Insured losses from Katrina’s first strike could reach $600
million, according to AIR Worldwide, which estimates risk based
on property value and the strength and movement of the storm.

Sheets of rain flooded communities and fierce gusts
stripped tiles off roofs, tore away mosquito screens and
shattered trees, leaving neighborhoods piled high with tree
limbs and leaves.

Flood waters were thigh-high in the Cutler Ridge area south
of Miami, where at least one person jet-skied down a street.

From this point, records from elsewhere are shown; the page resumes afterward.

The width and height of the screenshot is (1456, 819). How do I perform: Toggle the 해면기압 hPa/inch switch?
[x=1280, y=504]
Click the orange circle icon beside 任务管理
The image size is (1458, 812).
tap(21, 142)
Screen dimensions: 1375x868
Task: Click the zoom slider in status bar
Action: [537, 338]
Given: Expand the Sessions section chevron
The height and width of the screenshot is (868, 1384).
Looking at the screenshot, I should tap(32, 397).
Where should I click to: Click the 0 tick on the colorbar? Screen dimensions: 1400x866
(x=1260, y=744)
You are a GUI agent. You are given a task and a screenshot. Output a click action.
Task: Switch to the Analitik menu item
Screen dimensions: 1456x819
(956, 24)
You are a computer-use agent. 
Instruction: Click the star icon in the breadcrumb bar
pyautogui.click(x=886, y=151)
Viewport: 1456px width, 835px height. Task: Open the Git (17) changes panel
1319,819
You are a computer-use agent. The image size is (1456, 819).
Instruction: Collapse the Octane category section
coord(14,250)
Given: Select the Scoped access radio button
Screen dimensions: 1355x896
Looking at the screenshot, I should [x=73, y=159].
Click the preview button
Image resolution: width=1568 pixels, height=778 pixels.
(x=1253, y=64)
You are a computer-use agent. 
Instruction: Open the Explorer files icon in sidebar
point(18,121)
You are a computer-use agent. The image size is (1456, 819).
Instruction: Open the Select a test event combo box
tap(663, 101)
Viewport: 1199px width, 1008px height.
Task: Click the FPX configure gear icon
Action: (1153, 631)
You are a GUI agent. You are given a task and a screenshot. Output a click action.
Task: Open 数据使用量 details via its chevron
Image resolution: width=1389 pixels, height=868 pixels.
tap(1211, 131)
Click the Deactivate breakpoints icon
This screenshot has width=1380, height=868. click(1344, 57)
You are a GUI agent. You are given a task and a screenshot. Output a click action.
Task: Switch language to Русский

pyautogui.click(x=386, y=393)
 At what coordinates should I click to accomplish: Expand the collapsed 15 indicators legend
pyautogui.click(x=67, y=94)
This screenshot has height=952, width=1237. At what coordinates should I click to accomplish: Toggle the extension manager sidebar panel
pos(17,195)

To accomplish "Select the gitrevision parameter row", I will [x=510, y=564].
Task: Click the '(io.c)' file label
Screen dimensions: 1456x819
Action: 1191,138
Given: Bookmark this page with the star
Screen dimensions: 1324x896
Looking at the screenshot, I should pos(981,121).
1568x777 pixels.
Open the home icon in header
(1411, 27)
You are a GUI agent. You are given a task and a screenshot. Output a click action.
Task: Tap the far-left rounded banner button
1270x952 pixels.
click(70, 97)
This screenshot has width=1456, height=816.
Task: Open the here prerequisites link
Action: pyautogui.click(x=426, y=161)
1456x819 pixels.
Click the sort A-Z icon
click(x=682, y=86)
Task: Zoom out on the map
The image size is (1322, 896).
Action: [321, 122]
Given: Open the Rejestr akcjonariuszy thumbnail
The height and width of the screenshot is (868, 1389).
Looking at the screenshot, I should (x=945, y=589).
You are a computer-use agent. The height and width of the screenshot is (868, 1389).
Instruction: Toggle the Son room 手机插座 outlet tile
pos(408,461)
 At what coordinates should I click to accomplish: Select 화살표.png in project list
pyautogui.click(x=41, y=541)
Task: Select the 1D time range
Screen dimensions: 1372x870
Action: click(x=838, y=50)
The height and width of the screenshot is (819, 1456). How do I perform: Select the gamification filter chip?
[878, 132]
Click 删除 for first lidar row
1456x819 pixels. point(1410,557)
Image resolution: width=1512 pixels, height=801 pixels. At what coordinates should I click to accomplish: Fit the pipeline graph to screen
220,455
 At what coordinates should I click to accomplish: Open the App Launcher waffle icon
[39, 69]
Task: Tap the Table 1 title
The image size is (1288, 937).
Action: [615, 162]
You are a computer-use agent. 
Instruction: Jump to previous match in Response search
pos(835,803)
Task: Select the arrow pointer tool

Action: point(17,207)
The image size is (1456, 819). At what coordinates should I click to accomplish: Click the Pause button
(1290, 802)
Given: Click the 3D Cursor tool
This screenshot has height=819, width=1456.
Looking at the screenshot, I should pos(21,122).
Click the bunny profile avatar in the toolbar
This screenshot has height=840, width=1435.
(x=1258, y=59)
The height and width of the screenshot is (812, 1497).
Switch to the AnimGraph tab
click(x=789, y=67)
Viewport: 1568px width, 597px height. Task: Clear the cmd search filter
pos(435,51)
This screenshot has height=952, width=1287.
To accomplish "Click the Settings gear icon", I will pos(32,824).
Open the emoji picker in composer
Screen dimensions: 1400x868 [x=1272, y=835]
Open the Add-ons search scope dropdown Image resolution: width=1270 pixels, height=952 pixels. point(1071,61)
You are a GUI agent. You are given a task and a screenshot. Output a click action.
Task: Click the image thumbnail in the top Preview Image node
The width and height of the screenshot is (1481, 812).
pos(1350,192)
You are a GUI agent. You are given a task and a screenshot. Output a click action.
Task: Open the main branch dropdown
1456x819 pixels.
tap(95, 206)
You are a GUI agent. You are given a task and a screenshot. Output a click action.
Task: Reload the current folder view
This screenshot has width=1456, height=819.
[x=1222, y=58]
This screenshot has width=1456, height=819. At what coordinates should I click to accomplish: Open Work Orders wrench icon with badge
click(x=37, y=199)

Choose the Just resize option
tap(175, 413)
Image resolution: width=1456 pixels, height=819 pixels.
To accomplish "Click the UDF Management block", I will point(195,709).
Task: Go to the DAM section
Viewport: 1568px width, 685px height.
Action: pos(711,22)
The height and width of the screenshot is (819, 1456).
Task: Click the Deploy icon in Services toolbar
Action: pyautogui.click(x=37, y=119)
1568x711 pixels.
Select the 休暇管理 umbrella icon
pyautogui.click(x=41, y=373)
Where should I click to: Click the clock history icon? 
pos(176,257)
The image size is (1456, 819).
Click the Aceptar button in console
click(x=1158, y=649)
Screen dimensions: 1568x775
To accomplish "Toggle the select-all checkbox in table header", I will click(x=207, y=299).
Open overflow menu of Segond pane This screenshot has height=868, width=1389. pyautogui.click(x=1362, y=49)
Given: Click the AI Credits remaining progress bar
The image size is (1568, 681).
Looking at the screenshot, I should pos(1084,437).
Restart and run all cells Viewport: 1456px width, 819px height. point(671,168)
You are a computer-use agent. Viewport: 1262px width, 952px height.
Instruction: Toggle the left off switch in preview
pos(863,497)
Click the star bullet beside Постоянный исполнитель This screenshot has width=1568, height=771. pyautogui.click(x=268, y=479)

“There’s debris, there are tree limbs all over. Traffic
lights are out,” Broward County Sheriff Ken Jenne said. “Don’t
get in your car.”

At 2 p.m., Katrina was centered about 60 miles

west-northwest of Key West and moving west-southwest at 8
mph (13 kph). Its top winds strengthened to 100 mph (160 kph)
and forecasters expected it to intensify into a major hurricane
on Saturday.

FALLING TREES

Three people were killed by falling trees during the storm,
television station WFOR said. Another man died when his car
struck a tree. Police recovered a body from a boat anchored
offshore near Miami’s City Hall.

Foul weather hampered a search for a couple and their three
children aboard a 24-foot (7 meter) boat missing off Cape Coral
on Florida’s southern Gulf coast.

An overpass under construction collapsed west of Miami,
blocking the city’s main east-west highway.

Most schools, businesses and government offices in
southeast Florida were closed on Friday. Winds were so strong a
parked Boeing 767 was blown sideways at Miami International
Airport.

Oil companies evacuated some workers from platforms in the
Gulf of Mexico and fears about the storm’s impact helped keep
oil prices above $67 a barrel.

The hurricane center warned Katrina could loop north in the
Gulf to slam into the Florida Panhandle as a much more powerful
storm than the one that ravaged Miami. The Panhandle area was
hit in July by Hurricane Dennis and last September by Ivan.

“We’re at least three days away from another landfall,
which means that people in the Panhandle area once again should
take precautions to prepare for the possibility of a storm
coming,” Florida Gov. Jeb Bush said.

State emergency officials reported more than 2.4 million
people without power in south Florida.

Katrina came ashore as a minimal Category 1 hurricane on
the five-step Saffir-Simpson scale with 80 mph (130 kph) winds.
Such hurricanes can damage flimsy trailer homes but rarely
cause structural damage to buildings.

“If there is any good that comes out of Katrina, maybe we
can get rid of the phrase ‘minimal hurricane,”‘ said state
meteorologist Ben Nelson. “The residents of Broward and Miami
Dade painfully found out last night there is no such thing as a
minimal hurricane.”

Punished last season by four powerful hurricanes in six
weeks, Florida residents had snapped up drinking water and
batteries from stores but few bothered to put up hurricane
shutters.

Officials asked for a federal disaster declaration to speed
recovery aid for the cities of Miami and Fort Lauderdale.